* [Gegebene Einträge]
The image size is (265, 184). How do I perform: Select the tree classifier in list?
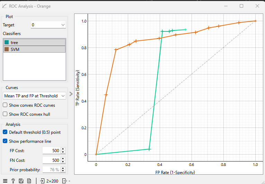[x=34, y=42]
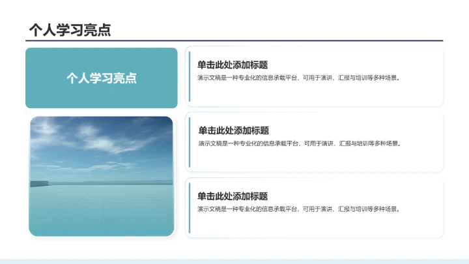Click the second card's title 单击此处添加标题
The height and width of the screenshot is (264, 469).
point(234,130)
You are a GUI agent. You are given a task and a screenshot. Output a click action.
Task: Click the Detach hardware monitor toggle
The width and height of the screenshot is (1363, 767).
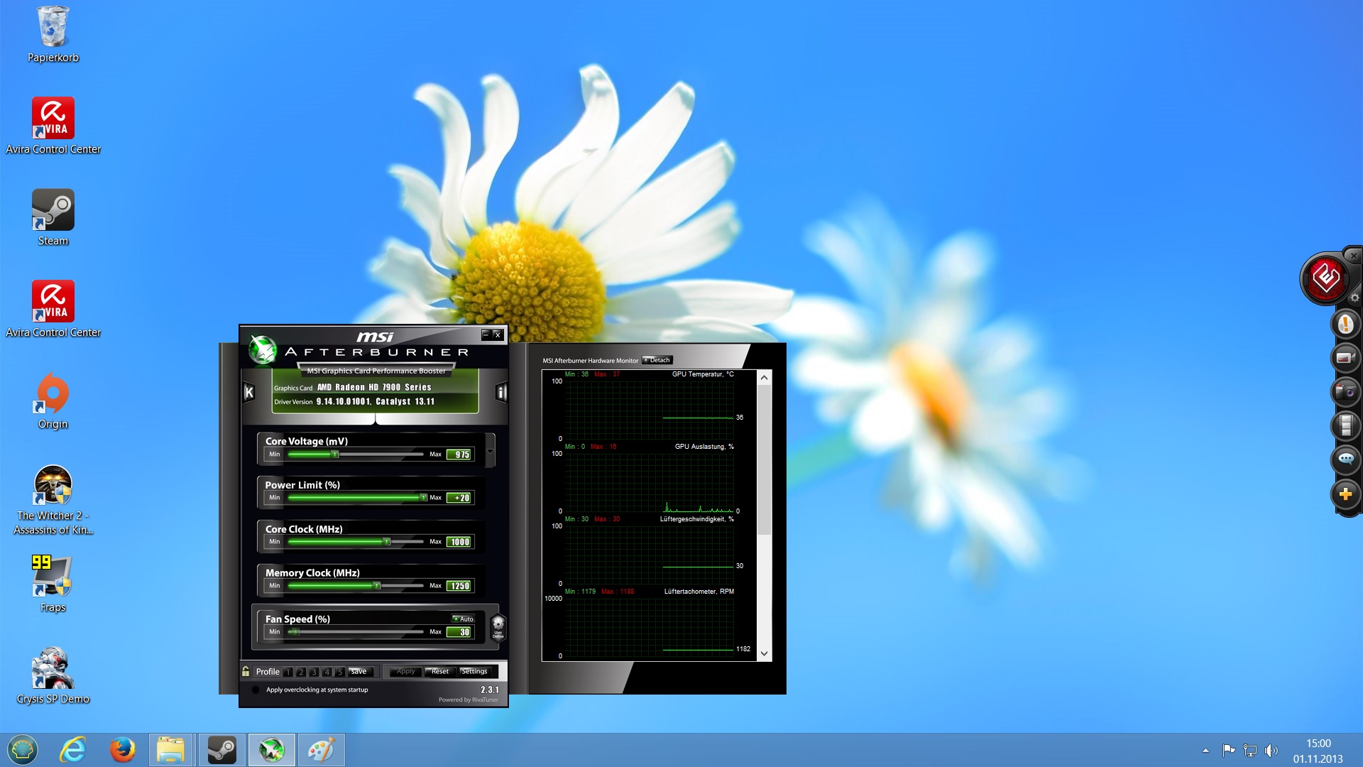coord(657,360)
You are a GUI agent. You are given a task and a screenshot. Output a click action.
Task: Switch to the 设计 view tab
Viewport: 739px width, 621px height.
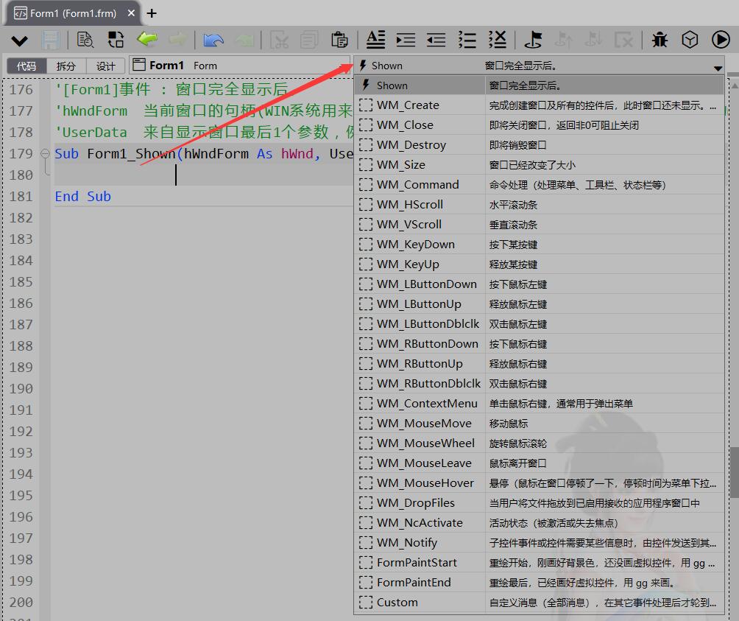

* [Genanntes Ziel] Gib alle Zeilen der Einträge oben als nummerierte Liste aus. Lass dabei Leerzeilen und die Bilder weg.

* [Antwort zur Aufgabe]
1. The image size is (265, 184). How do I perform: Select the tree classifier in list?
2. [x=34, y=42]
3. Click the second card's title 单击此处添加标题
4. The height and width of the screenshot is (264, 469).
5. point(234,130)
6. You are a GUI agent. You are given a task and a screenshot. Output a click action.
7. Task: Click the Detach hardware monitor toggle
8. The width and height of the screenshot is (1363, 767).
9. coord(657,360)
10. You are a GUI agent. You are given a task and a screenshot. Output a click action.
11. Task: Switch to the 设计 view tab
12. Viewport: 739px width, 621px height.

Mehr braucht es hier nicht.